Insurers treat pizza delivery as one of the riskiest jobs in personal auto. Why? Fast delivery windows, frequent trips, night driving, and busy city streets. Most pizza shops don’t provide cars or insurance either. In fact, many insurers simply exclude pizza delivery from personal policies altogether.

So if you deliver pizza in Chicago, don’t assume you’re covered. And don’t assume your employer has you protected. Ask your insurer directly — in writing if you can. The Illinois Department of Insurance also publishes a consumer guide on required auto coverage in the state. Keep in mind, those state minimums can run out fast in a serious delivery crash.

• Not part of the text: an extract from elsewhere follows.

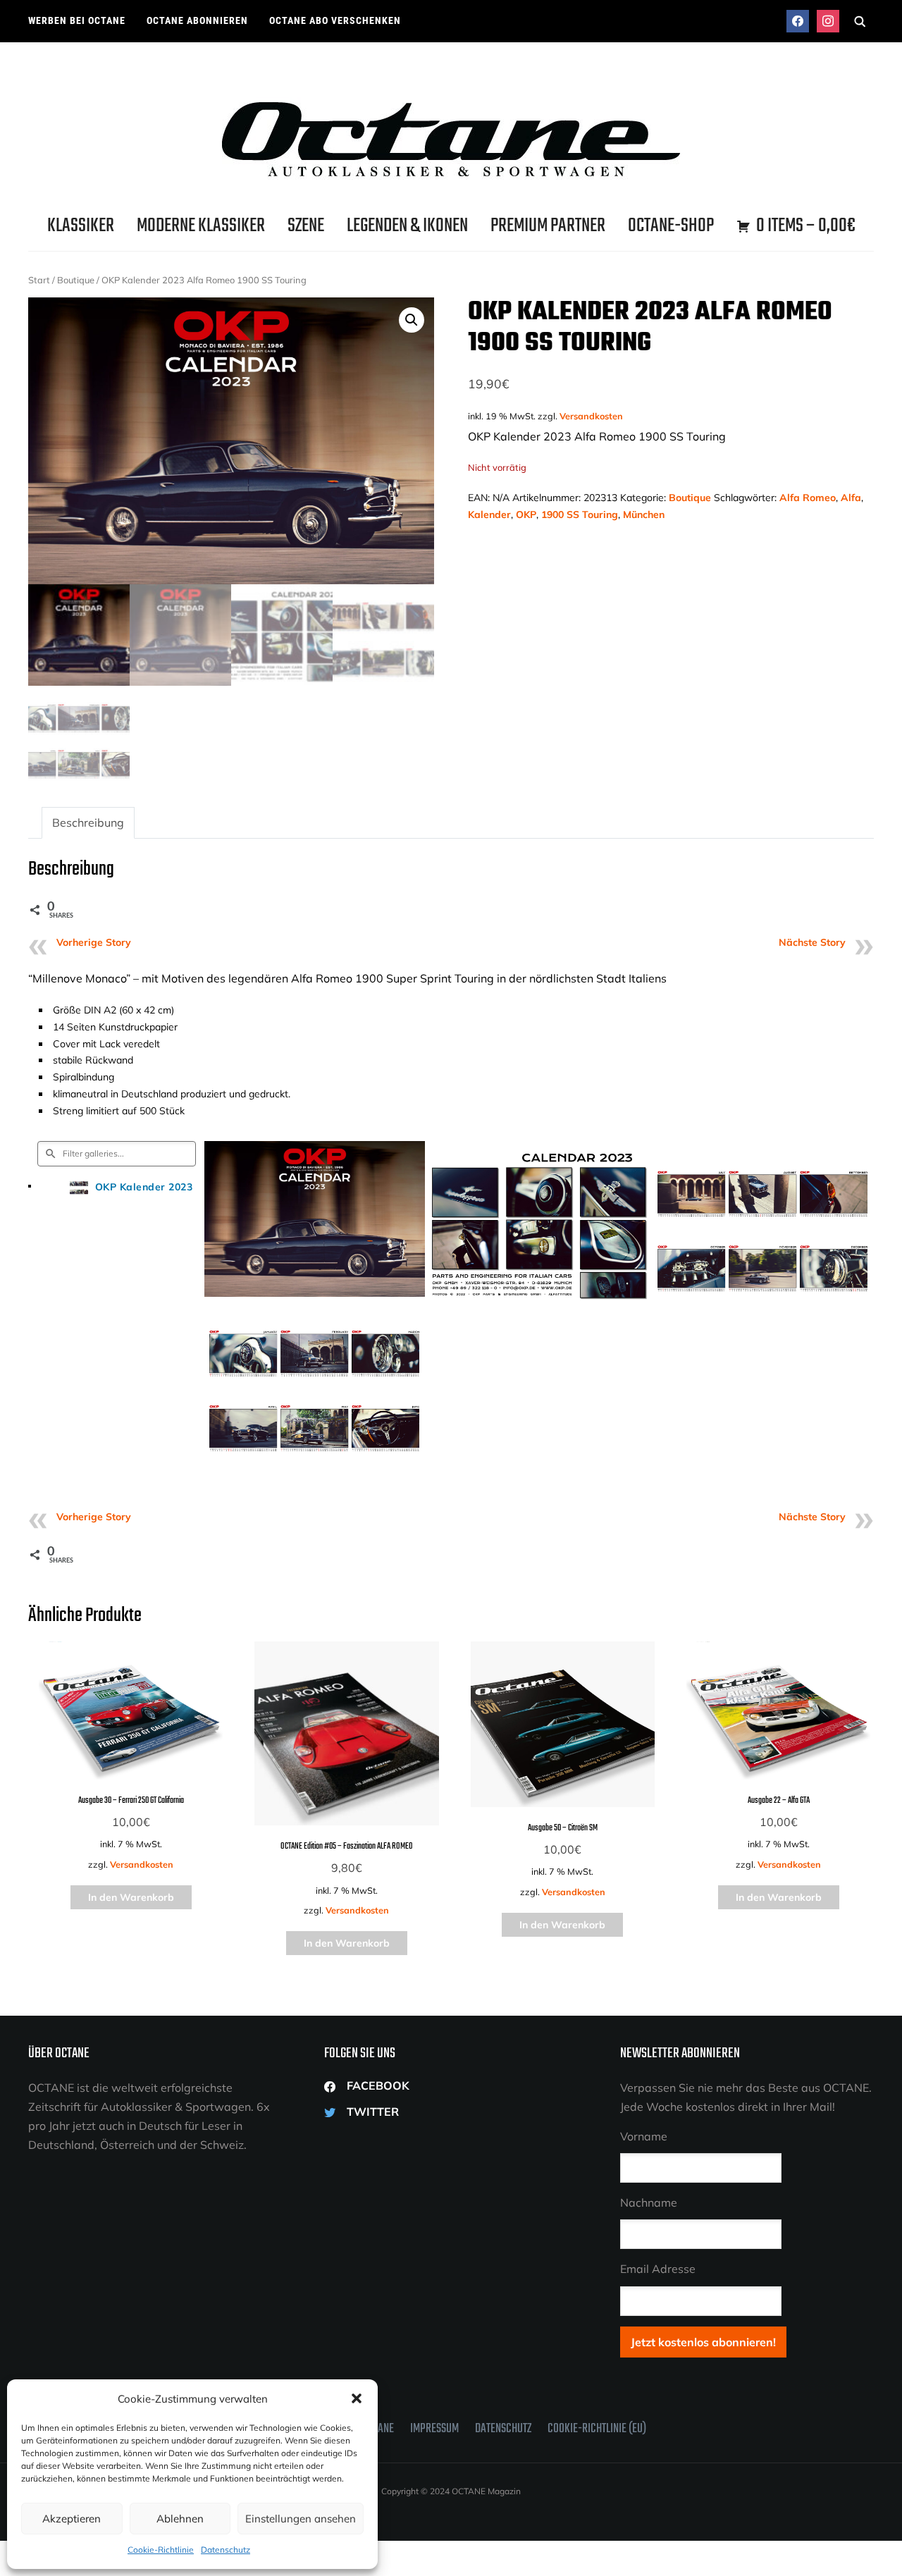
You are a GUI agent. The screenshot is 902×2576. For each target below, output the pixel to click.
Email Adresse (658, 2269)
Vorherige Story (93, 942)
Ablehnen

How to Close the Gap: Your Options in Illinois

The good news? The fix is usually one of three things:

  • Rideshare or delivery endorsement. This add-on covers the “app on” gap. It’s the cheapest option for part-time drivers. However, not every carrier offers it for food delivery.
  • Commercial auto policy. This is full business coverage for your vehicle. Most full-time drivers and contractors need this one.
  • Hybrid gig-driver policies. Some carriers now blend personal and business coverage in one policy.

The right choice depends on your platform, your hours, and your vehicle. But the wrong choice is doing nothing and hoping no one checks.

Talk to a Chicago Agency That Knows Delivery Risk

At Weer Insurance Group, we help delivery drivers, couriers, and contractors across Chicago every week. Because we’re independent, we can shop carriers that actually want delivery business. Many captive agents can’t quote these at all. We’ll review your current policy and read your app’s coverage terms. Then we’ll tell you honestly what you need — an endorsement or a commercial policy. We serve Chicago, the suburbs, and all of Illinois, Wisconsin, and Indiana. Plus, we speak English, Spanish, Polish, Ukrainian, and Russian.

Contact us today for a free coverage review. Do it before your next shift — not after your first denied claim.


Frequently Asked Questions

Does DoorDash provide insurance for its drivers? Yes, but it’s limited. The coverage mainly applies during active deliveries. Also, it usually pays only after your own policy responds first. And it typically won’t cover damage to your own car.

Will my insurance company find out I do deliveries? Often, yes. Adjusters investigate how a crash happened. So if you were delivering, they can deny the claim. They may also drop your policy afterward.

How much does commercial auto insurance cost for delivery drivers in Chicago? It depends on your car, your record, and your delivery type. A delivery endorsement can cost a few hundred dollars a year. A full commercial policy costs more. Still, both cost far less than one uncovered crash.

Do I need commercial insurance if I only deliver part-time? Maybe not a full policy. But you likely need at least a delivery endorsement. Even one delivery a week can trigger the business-use exclusion.